Em contraste, as pessoas que tinham transtorno de ansiedade apresentaram uma composição lipídica muito semelhante à do grupo de controle. “Nos últimos anos, a depressão foi associada a distúrbios no sistema imunológico e no metabolismo do corpo, e pesquisas anteriores mostraram que pessoas deprimidas tendem a ter marcadores bioquímicos diferentes. No entanto, nenhuma análise de um conjunto tão amplo de marcadores foi realizada para ansiedade. Esse trabalho mostra, pela primeira vez, que o sistema imunológico e o metabolismo lipídico mudam em pessoas deprimidas, mas não em pessoas ansiosas”, enfatiza Hilde de Kluiver. “Nosso grupo planeja, agora, testar se pessoas deprimidas com inflamação alterada podem responder ao tratamento com anti-inflamatórios.”

Menos agressiva

João Armando, psiquiatra, acredita que os dados fazem uma diferenciação que pode ser valiosa para o tratamento da ansiedade e da depressão. “O estudo mostra que a depressão é bem mais agressiva ao corpo, e isso é importante pois, como os próprios cientistas do estudo dizem, a maioria das pessoas apresenta os dois problemas, o que faz com que os tratamentos sejam feitos de forma conjunta também. Mas precisamos analisar de forma separada. Isso precisa ser considerado ao indicar tratamentos, pois pode contribuir, de forma muito positiva, para resultados mais positivos”, afirma.

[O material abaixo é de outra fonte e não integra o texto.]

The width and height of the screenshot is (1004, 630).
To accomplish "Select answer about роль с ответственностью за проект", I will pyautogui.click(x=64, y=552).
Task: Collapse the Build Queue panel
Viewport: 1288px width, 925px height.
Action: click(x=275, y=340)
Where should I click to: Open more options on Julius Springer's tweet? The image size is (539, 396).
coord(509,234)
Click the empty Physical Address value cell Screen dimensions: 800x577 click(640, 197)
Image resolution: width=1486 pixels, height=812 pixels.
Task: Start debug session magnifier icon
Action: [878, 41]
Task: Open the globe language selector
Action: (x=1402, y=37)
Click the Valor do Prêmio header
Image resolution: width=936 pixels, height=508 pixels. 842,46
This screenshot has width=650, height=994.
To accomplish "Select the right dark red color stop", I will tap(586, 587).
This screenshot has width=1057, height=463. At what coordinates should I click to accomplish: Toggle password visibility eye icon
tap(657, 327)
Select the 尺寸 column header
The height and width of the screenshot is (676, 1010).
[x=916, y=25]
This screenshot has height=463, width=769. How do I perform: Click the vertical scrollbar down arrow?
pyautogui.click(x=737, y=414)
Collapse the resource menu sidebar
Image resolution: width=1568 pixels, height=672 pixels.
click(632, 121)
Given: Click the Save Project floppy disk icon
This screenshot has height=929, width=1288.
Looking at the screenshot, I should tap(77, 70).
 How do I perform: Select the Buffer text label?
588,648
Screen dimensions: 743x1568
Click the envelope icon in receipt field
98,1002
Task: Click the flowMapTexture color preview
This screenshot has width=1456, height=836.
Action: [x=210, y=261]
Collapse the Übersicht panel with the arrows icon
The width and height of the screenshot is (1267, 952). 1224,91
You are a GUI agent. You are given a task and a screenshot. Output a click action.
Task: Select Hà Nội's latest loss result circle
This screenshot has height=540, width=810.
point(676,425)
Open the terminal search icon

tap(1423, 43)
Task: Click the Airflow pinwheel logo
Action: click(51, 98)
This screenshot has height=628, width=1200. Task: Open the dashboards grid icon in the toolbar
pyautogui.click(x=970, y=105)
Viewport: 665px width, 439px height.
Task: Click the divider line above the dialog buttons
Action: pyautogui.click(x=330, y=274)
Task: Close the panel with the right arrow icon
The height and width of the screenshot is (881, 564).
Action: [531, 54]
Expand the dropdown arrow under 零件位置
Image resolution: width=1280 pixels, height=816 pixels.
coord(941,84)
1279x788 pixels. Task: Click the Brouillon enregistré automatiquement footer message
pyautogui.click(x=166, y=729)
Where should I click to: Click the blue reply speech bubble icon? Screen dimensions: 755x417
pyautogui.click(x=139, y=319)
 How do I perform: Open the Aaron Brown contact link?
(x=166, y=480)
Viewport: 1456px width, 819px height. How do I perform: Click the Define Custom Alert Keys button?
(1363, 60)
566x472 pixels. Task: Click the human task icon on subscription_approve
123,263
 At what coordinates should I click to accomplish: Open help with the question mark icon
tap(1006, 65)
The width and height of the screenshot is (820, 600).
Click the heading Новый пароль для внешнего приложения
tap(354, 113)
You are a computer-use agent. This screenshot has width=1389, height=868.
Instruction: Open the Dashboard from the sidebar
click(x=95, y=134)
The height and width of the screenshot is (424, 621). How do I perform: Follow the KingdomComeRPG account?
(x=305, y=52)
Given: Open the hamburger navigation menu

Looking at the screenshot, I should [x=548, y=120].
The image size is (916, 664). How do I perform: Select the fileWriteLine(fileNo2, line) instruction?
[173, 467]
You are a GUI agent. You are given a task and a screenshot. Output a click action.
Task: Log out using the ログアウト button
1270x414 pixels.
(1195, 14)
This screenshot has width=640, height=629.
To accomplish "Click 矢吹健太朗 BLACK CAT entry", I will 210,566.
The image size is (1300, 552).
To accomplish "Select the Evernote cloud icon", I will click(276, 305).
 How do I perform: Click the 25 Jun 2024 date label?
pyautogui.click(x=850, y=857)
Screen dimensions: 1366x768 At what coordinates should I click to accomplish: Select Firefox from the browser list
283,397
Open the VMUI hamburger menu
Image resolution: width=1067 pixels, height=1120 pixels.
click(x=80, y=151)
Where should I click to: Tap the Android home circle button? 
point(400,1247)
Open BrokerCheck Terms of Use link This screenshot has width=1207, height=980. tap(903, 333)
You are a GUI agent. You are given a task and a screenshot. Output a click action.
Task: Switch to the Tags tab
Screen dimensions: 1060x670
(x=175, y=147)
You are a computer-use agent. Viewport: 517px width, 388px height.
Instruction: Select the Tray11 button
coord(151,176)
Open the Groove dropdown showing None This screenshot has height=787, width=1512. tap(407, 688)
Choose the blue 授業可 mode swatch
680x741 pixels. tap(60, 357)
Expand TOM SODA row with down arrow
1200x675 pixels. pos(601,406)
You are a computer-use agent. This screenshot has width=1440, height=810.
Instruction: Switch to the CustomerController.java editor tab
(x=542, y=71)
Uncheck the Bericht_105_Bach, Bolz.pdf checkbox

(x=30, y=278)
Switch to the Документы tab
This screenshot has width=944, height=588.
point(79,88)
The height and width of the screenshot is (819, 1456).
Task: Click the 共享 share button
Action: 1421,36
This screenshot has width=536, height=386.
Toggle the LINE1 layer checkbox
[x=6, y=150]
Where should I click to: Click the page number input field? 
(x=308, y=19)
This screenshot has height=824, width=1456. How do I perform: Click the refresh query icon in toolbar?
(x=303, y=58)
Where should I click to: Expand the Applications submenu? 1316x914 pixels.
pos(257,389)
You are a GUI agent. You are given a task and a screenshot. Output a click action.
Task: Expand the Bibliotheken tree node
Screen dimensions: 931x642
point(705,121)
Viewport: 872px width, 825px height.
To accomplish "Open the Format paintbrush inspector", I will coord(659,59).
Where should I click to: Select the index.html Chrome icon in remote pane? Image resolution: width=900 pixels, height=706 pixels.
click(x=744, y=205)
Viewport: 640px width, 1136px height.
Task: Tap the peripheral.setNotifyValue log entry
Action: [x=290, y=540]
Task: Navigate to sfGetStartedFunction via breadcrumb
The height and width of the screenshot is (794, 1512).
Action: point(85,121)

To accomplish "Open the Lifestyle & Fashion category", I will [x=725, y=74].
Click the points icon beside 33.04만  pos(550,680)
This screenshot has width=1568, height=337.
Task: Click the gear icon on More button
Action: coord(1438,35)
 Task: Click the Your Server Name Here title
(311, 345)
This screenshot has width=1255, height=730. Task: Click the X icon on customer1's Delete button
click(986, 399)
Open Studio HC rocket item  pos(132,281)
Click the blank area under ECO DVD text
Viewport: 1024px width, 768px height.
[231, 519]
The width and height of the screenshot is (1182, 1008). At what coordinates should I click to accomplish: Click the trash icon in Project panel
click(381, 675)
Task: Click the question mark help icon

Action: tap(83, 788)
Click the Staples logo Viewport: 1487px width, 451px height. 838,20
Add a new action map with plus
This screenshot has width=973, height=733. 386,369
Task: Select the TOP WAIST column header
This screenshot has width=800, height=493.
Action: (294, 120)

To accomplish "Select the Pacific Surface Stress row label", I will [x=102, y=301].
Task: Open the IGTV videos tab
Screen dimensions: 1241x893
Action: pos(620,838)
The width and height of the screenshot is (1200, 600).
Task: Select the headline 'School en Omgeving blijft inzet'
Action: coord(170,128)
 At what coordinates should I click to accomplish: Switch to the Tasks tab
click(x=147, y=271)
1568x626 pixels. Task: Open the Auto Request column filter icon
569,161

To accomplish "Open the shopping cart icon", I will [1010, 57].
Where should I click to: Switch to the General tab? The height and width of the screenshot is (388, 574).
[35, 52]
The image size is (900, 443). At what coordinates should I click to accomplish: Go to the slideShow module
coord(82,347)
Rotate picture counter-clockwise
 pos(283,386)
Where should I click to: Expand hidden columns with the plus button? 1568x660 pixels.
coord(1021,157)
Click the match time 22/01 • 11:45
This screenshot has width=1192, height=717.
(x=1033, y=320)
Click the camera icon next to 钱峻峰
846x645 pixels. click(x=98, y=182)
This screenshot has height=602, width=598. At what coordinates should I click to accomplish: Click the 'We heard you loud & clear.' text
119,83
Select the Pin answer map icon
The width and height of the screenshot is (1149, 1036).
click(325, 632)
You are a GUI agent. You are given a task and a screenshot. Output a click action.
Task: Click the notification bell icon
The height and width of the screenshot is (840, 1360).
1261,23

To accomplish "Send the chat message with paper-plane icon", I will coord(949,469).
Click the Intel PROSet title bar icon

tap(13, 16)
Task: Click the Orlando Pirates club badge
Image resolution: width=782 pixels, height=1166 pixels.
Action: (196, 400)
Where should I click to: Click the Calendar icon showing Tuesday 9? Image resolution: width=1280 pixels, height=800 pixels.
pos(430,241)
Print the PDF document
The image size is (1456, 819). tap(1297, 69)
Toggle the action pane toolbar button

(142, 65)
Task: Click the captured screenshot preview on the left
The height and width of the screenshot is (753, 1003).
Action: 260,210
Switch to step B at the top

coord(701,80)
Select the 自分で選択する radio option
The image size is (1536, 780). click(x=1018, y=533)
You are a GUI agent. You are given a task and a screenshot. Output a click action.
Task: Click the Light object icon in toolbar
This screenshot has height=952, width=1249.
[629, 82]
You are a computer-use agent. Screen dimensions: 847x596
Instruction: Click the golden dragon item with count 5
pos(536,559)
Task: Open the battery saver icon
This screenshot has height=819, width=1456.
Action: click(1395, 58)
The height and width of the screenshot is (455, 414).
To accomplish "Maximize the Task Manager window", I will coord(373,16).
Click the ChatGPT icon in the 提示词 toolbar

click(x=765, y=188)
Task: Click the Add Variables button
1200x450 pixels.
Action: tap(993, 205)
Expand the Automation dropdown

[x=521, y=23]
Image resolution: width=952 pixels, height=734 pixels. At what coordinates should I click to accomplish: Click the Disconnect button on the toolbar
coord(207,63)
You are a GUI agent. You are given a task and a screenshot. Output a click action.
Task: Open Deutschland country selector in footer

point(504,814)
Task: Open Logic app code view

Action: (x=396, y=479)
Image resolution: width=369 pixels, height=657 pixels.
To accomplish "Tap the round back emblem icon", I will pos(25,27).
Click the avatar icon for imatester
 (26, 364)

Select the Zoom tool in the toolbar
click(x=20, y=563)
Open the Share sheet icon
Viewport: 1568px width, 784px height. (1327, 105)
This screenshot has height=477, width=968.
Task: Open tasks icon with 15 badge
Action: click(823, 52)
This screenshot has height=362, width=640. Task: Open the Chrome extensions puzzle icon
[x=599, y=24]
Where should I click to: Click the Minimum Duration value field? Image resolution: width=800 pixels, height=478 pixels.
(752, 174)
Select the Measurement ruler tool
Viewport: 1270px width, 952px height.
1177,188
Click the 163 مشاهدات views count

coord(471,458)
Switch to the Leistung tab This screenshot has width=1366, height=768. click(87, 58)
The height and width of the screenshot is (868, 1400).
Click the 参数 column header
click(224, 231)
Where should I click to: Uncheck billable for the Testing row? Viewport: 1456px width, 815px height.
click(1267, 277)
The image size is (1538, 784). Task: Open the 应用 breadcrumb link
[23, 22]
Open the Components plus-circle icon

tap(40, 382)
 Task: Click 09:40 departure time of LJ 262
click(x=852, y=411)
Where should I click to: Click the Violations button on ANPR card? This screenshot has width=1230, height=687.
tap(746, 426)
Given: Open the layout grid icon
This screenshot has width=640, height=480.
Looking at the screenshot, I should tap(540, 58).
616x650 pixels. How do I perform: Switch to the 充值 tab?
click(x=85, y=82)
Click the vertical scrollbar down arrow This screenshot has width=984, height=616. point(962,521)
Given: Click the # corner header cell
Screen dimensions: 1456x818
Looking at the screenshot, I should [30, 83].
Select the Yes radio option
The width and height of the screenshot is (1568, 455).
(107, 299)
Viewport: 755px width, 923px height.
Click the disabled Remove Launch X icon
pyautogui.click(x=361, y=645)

Armando lembra que outros problemas estão sendo relacionados à inflamação no organismo, como o Alzheimer. “É algo interessante porque, quando falamos para os pacientes que o problema deles está relacionado a atividades inflamatórias, muitos não acreditam. No caso da depressão, alguns remédios causam efeitos colaterais, e eles acham que é esse o motivo do remédio não funcionar”, conta. “Teremos uma evolução nesse sentido, vemos, agora, que muitos fatores estão envolvidos nesse transtorno, e precisaremos considerar todas essas outras vias e encontrar formas de tratá-las.”

Palavra de especialista

Influência da alimentação

“Eu trabalho bastante com saúde mental, e sempre vejo casos de depressão relacionadas a uma alimentação ruim. Sabemos que o consumo de alimentos gordurosos, como as frituras, pode aumentar o processo inflamatório. Muitos pacientes reclamam que estão cansados, desanimados, que não conseguem acordar cedo. Eles não se dão conta de que isso ocorre por causa desses hábitos ruins. Várias pesquisas têm mostrado como esses fatores estão relacionados. Existe até uma expressão que a maioria dos especialistas usa. Eles dizem que o intestino é o nosso segundo cérebro. Existe, também, uma linha de pesquisa que mostra como as bactérias presentes no intestino têm influência nesse processo inflamatório. Não sabemos como, mas tudo indica que existe, sim, uma ligação. À medida que estudamos esse tema, temos entendido que, além dos medicamentos, as pessoas que sofrem com a depressão precisam tomar cuidado com a alimentação.”